How Hansen sees this playing out in the real world reads like apocalyptic science fiction. Instead of a slow, incremental increase in sea levels, he believes we are looking at multi-metre sea-level rises in the coming decades, not centuries.
Nor will this be a gentle process: he predicts devastating superstorms quite unlike anything since the last Ice Age, and the near-shutdown of major ocean currents such as the Atlantic Meridional Overturning Circulation (AMOC), or the Gulf stream, that vast current of warm tropical water that keeps northwest Europe, including Ireland, from not being frozen solid for several months a year.
If this is beginning to sound familiar, you’re probably thinking of the movie ‘The Day After Tomorrow’, where abrupt climate change triggered a massive freeze in the northern hemisphere. That, of course, is purely speculative; there is already far too much excess heat in the system for the return of widespread Ice Age conditions anytime in the next hundred millennia.
What is truly alarming, according to Hansen, is that as the heat differential between the equator and the northern hemisphere increases, this is likely to fuel powerful mid-latitude storms, on a scale not endured in thousands of years.
Such storms could be powerful enough indeed to pick up massive boulders weighting thousands of tonnes and toss them hundreds of metres inland. We have clear evidence that this has happened before – and he believes it can happen again.
With severe storms battering the world’s coastal regions, compounded by rapid sea-level rise, the nightmare scenario of most of the world’s great cities being lost to coastal inundation moves from being some distant spectre far beyond the year 2100 and bang smack into the middle of this century. Cork, Dublin, Galway, Belfast, Limerick, Wexford… the list goes on, and that’s just on this tiny island.

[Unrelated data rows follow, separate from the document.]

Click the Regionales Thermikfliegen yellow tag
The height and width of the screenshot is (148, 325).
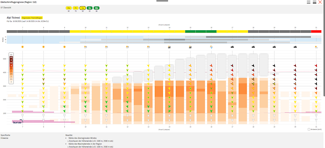[32, 18]
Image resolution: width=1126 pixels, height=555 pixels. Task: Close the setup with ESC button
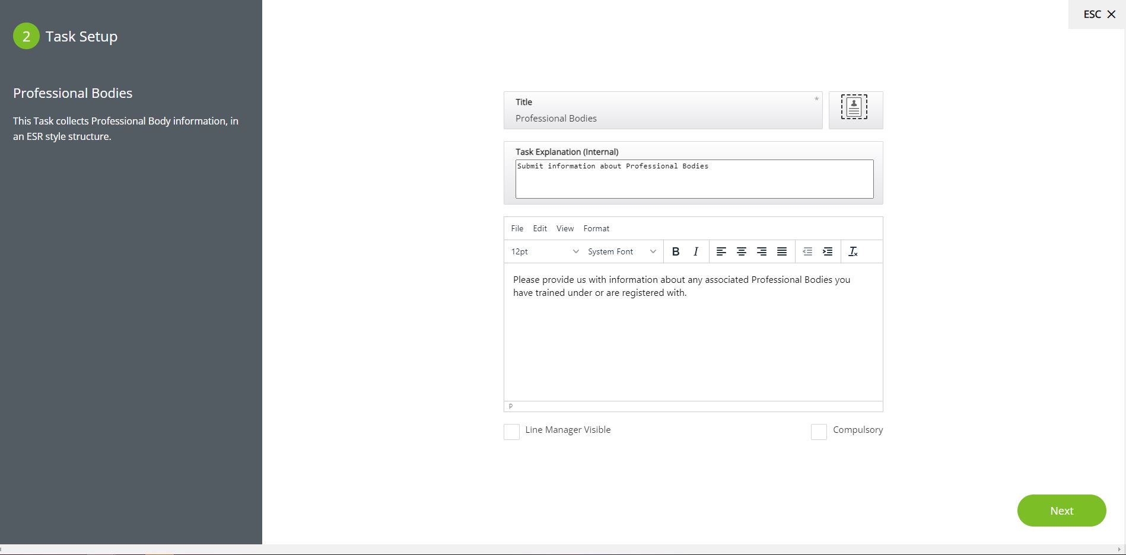[x=1099, y=14]
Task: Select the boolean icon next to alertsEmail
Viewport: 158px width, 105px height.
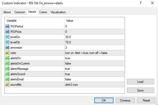Action: click(7, 79)
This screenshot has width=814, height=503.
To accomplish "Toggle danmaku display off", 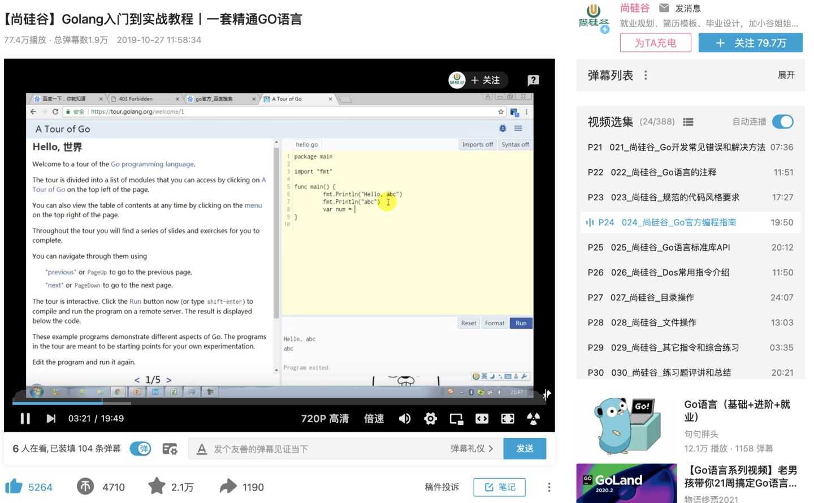I will pyautogui.click(x=141, y=448).
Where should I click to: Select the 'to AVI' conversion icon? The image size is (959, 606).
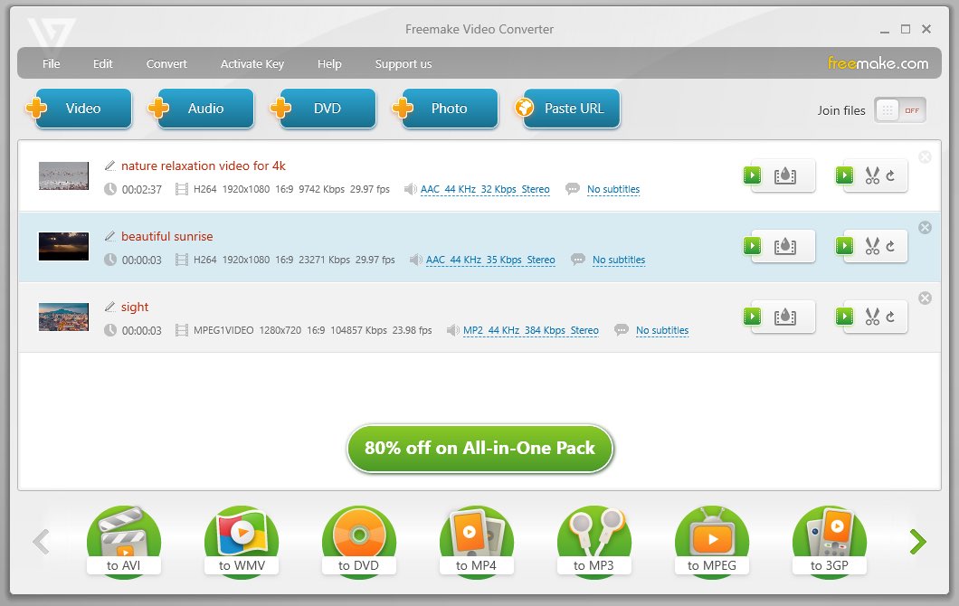(x=124, y=537)
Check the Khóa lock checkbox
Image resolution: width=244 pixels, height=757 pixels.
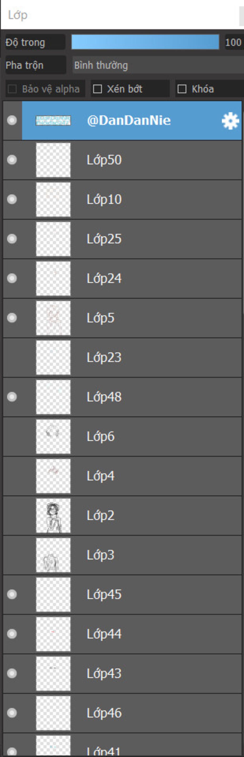click(x=182, y=89)
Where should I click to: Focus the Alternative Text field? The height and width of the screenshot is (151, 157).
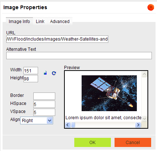pyautogui.click(x=79, y=56)
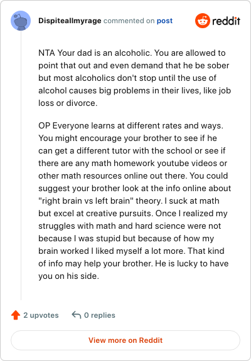The image size is (251, 361).
Task: Click the vertical comment thread line
Action: pos(21,165)
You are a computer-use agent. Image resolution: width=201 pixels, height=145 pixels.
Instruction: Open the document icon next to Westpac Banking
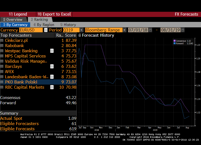click(x=52, y=51)
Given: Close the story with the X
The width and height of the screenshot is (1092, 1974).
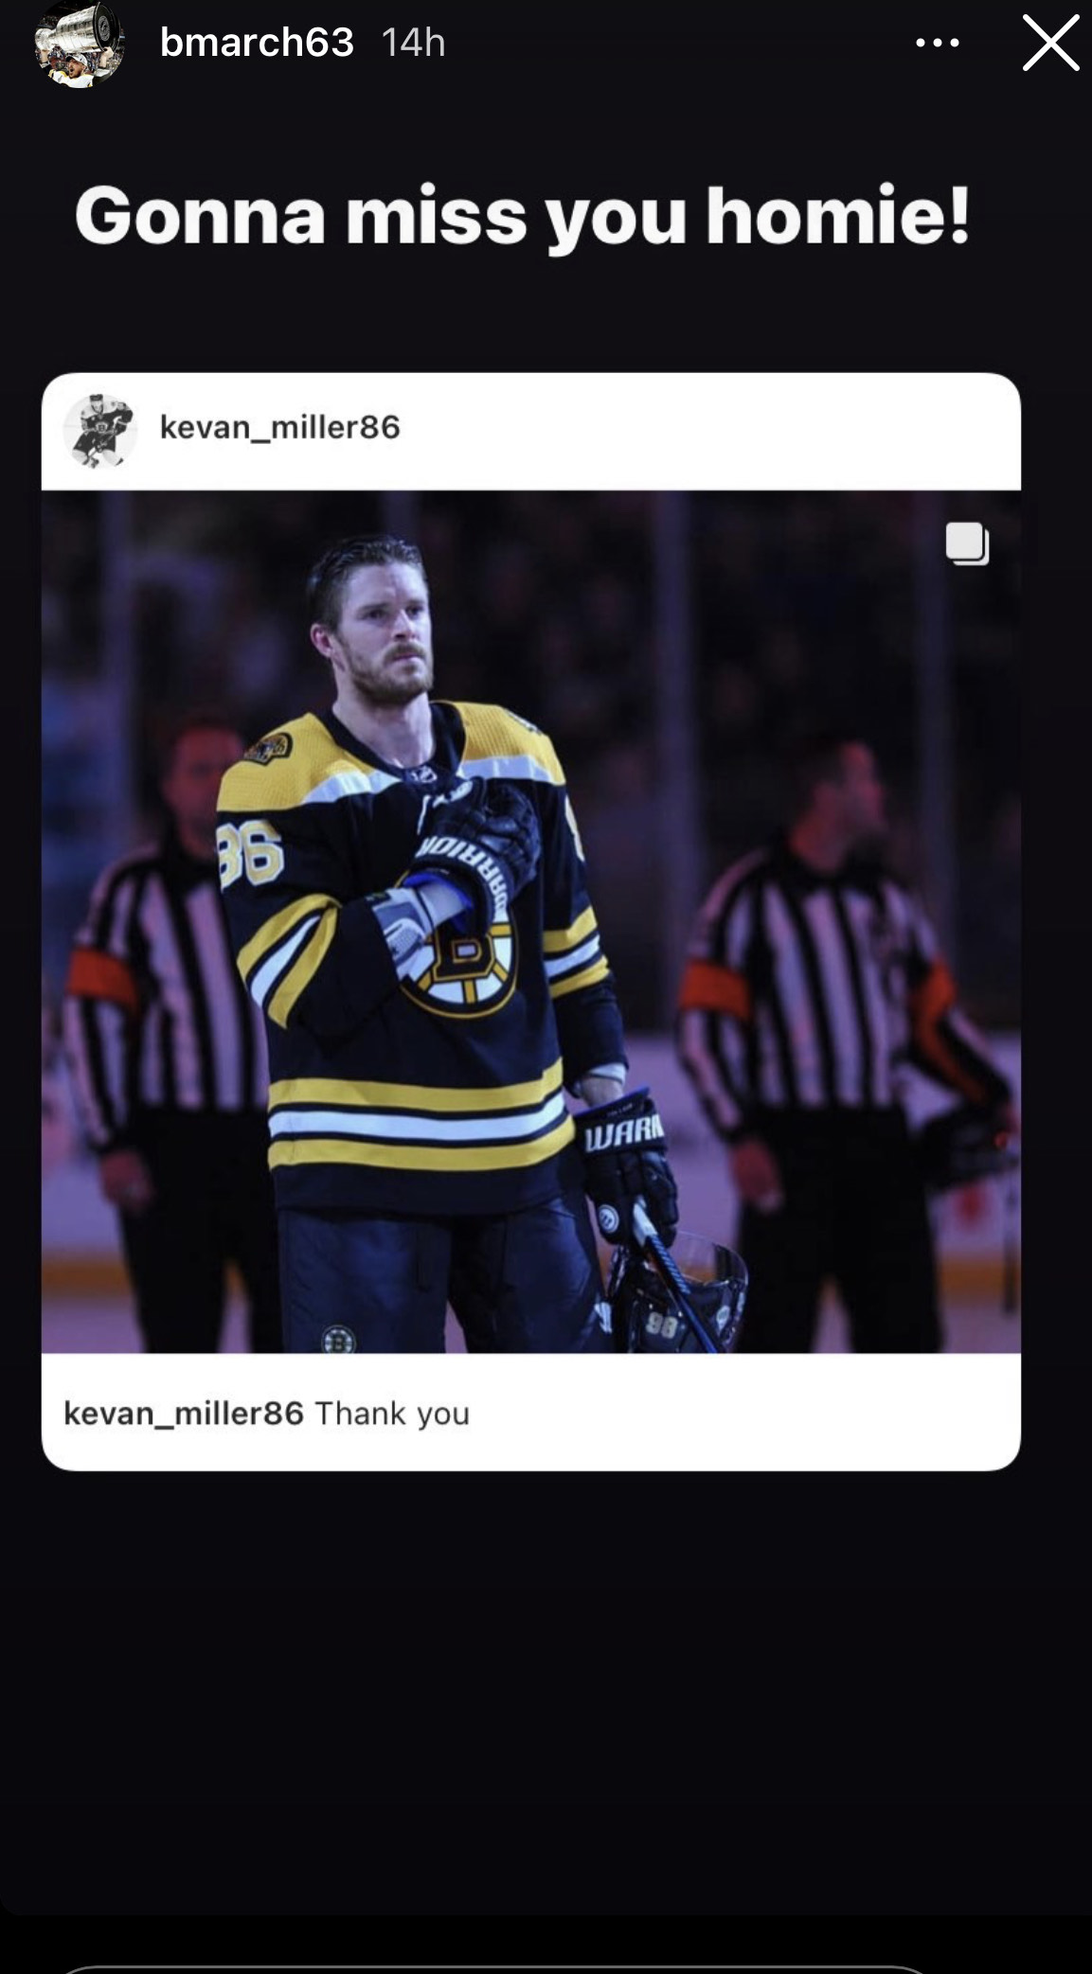Looking at the screenshot, I should pos(1050,44).
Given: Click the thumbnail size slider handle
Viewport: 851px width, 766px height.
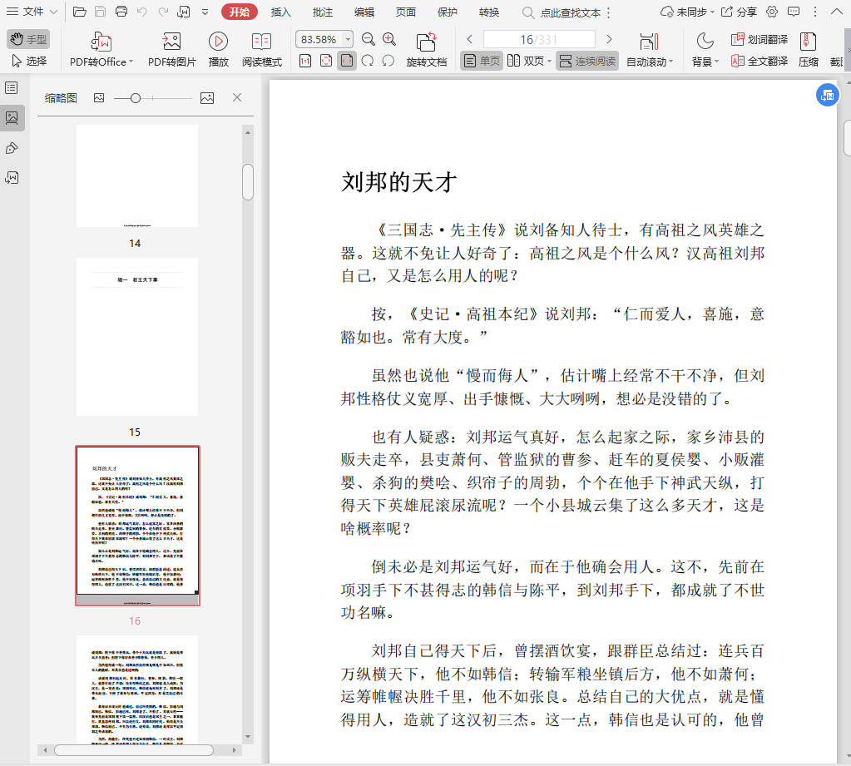Looking at the screenshot, I should click(x=136, y=98).
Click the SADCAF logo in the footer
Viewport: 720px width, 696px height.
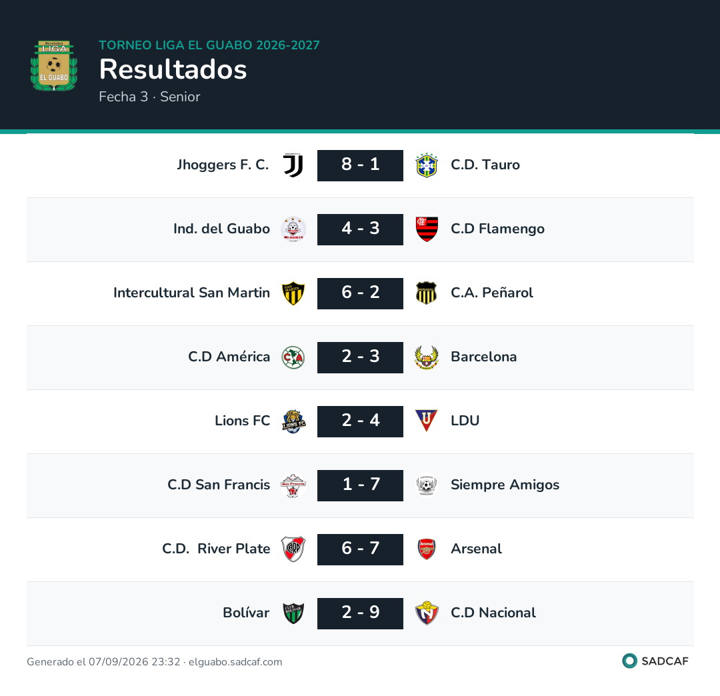click(655, 661)
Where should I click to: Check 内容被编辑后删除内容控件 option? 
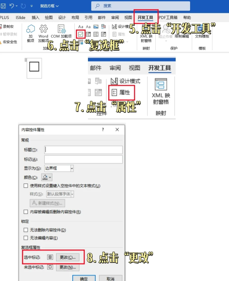pyautogui.click(x=26, y=212)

Apart from the unimaginable human misery and forced migration of millions, the economic impact is almost incalculable Most of our critical infrastructure, including all the world’s great ports and trading hubs would be lost.
Not everyone agrees. Professor Peter Thorne of NUIM was among those who reviewed Hansen’s paper, and while not ruling out worst-case scenarios, believes publicising them may be counterproductive.
“Does this actually confuse, does it cause despair, does it help or hinder? I don’t know whether communicating something like this actually elicits a response that says: let’s do something”, he cautions.